'''

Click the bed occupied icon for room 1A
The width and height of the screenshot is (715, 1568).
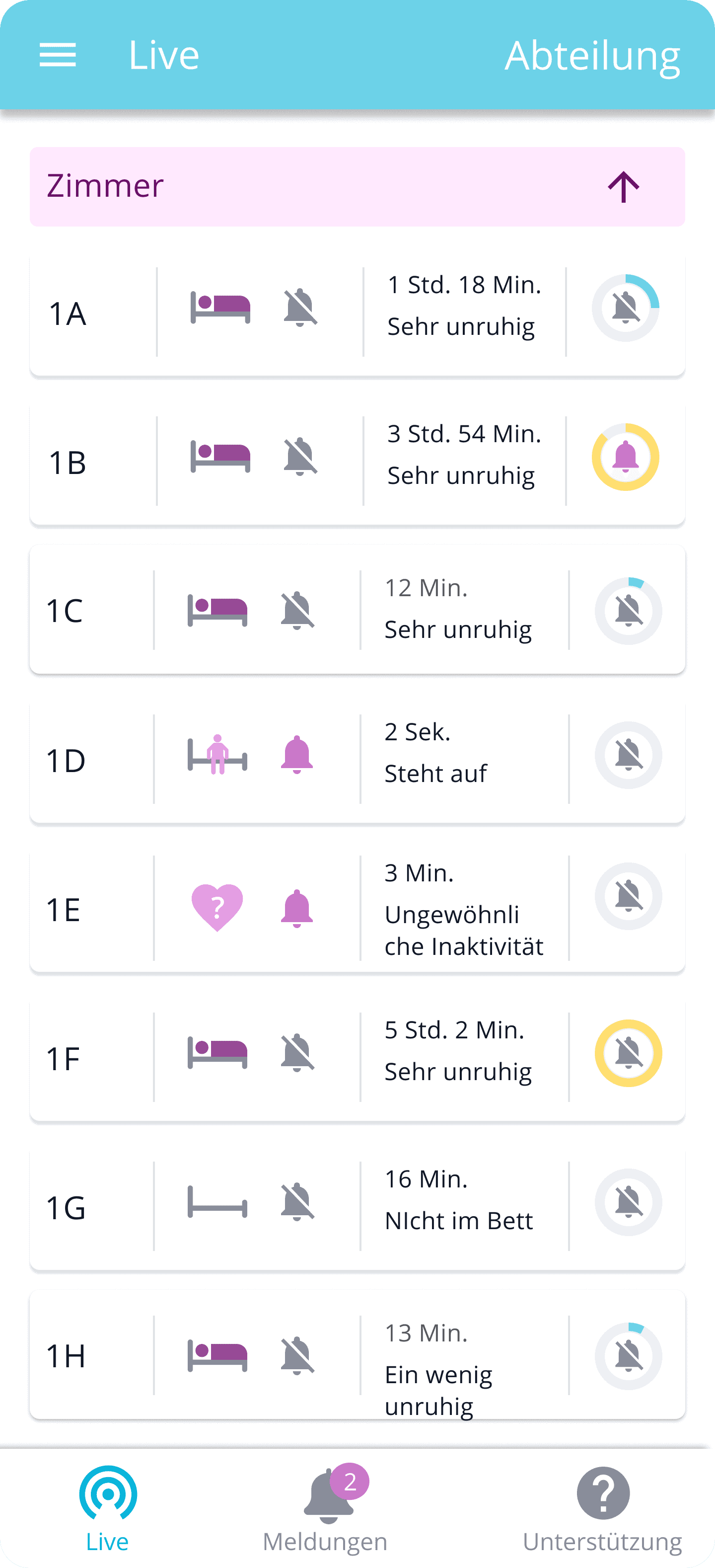tap(220, 307)
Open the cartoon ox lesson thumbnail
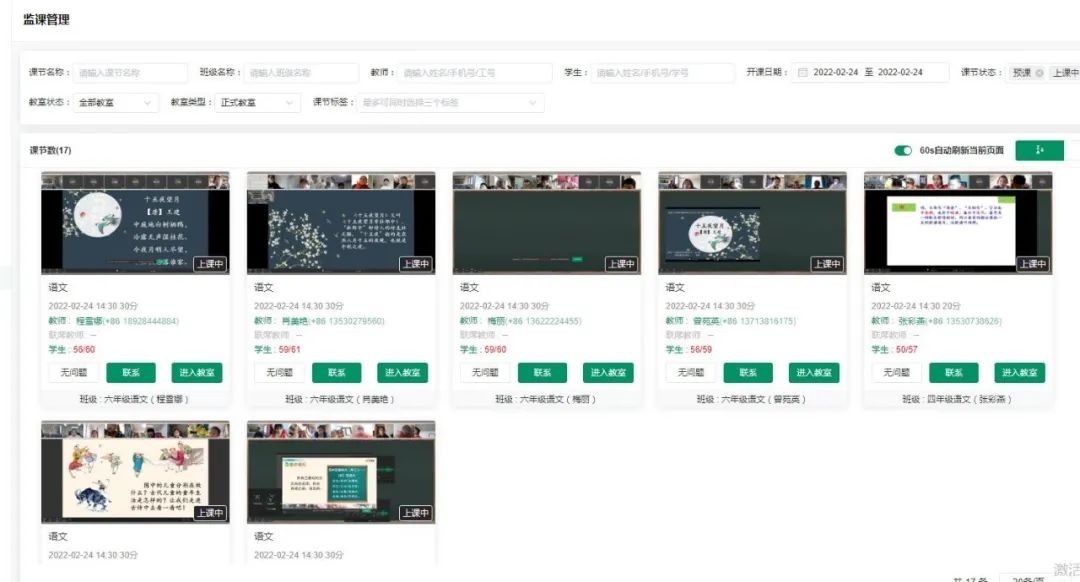The width and height of the screenshot is (1080, 582). click(x=135, y=473)
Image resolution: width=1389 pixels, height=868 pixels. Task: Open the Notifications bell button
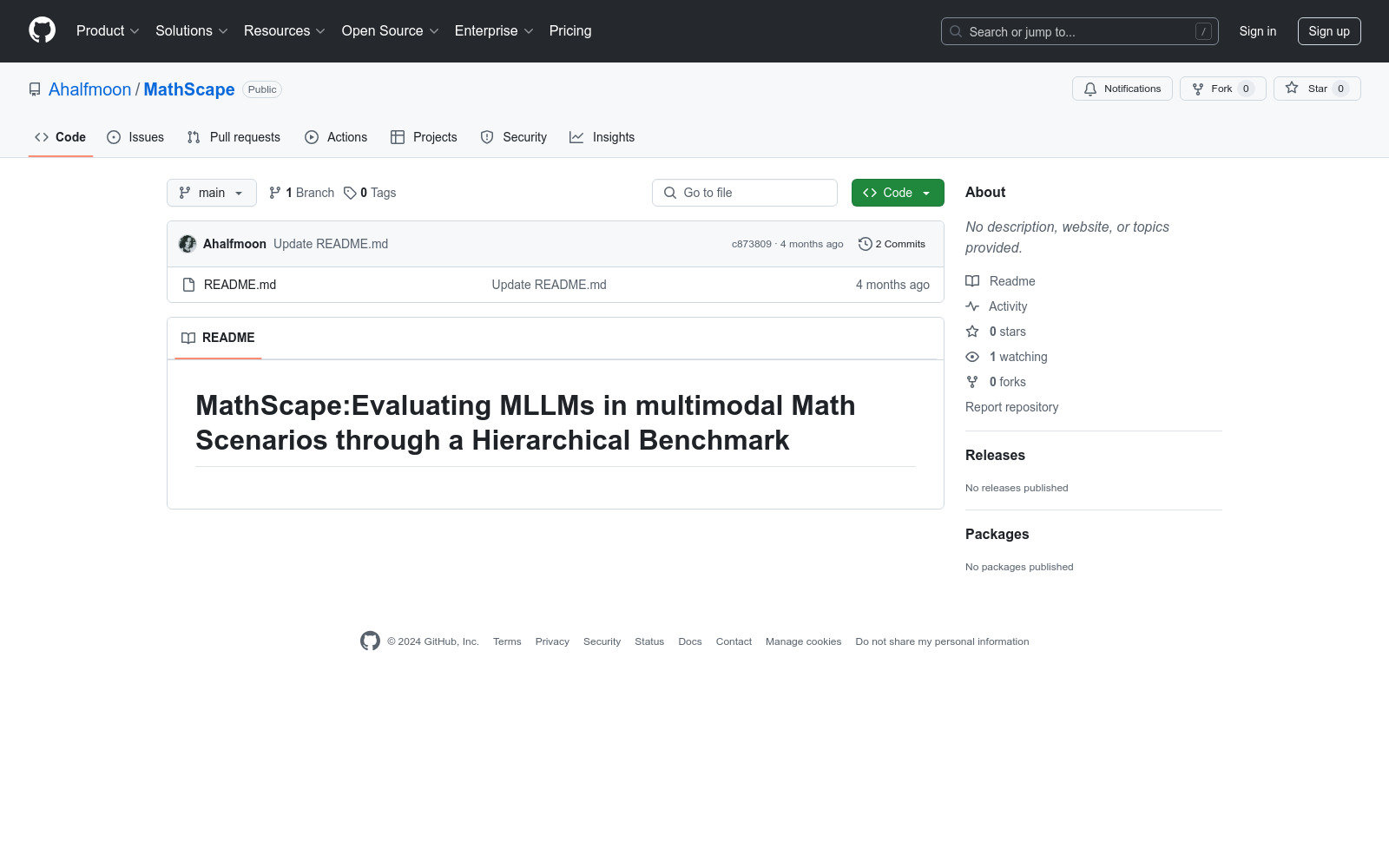(x=1122, y=89)
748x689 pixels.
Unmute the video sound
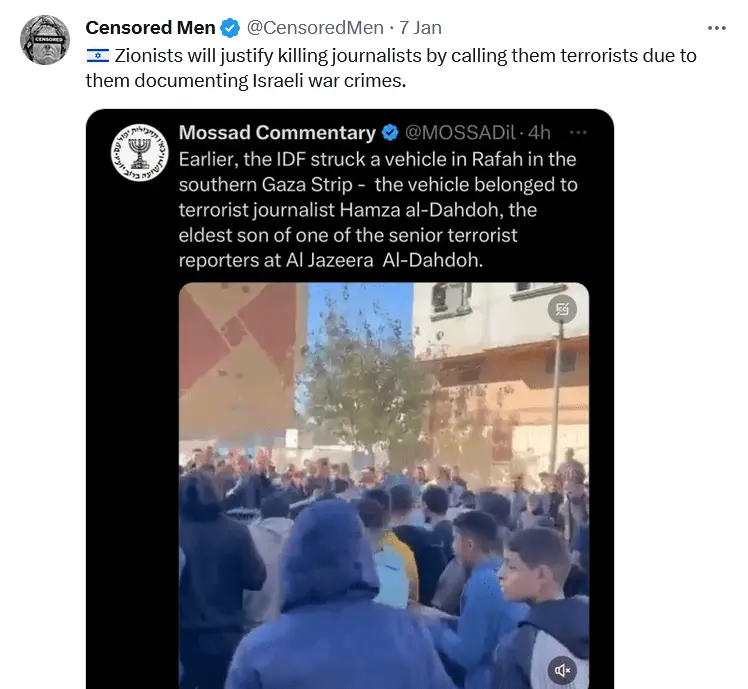coord(562,670)
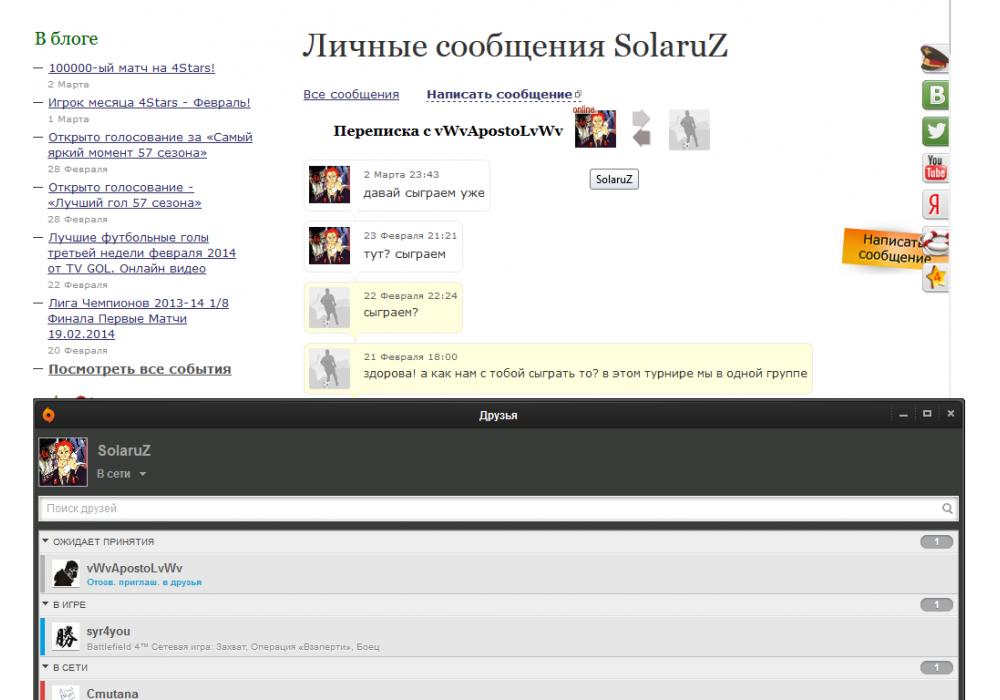Revoke friend invite for vWvApostoLvWv
The width and height of the screenshot is (1000, 700).
click(144, 582)
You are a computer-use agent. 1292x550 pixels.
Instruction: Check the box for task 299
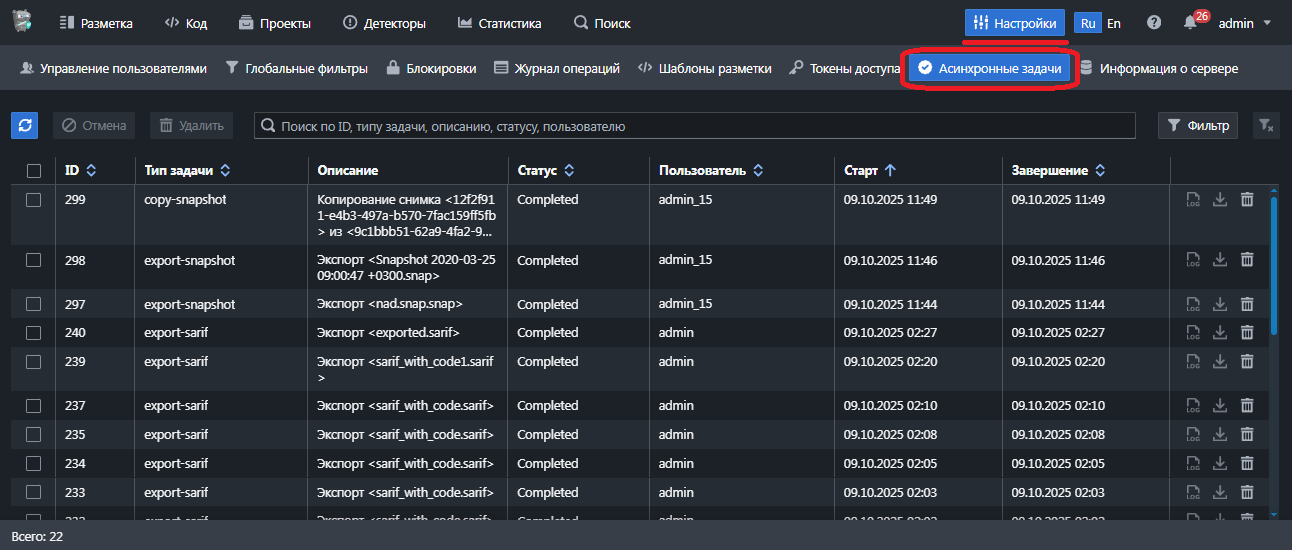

'''

# EXERCISE AIM:
Excluding images, return all of the records above word for word.

# EXERCISE RESPONSE:
Click the bed occupied icon for room 1A
The width and height of the screenshot is (715, 1568).
tap(220, 307)
Open the cartoon ox lesson thumbnail
The width and height of the screenshot is (1080, 582). click(x=135, y=473)
Image resolution: width=1389 pixels, height=868 pixels. Task: Open the Notifications bell button
(x=1122, y=89)
748x689 pixels.
Unmute the video sound
coord(562,670)
Revoke friend invite for vWvApostoLvWv
The width and height of the screenshot is (1000, 700).
click(144, 582)
You are a computer-use agent. 1292x550 pixels.
Instruction: Check the box for task 299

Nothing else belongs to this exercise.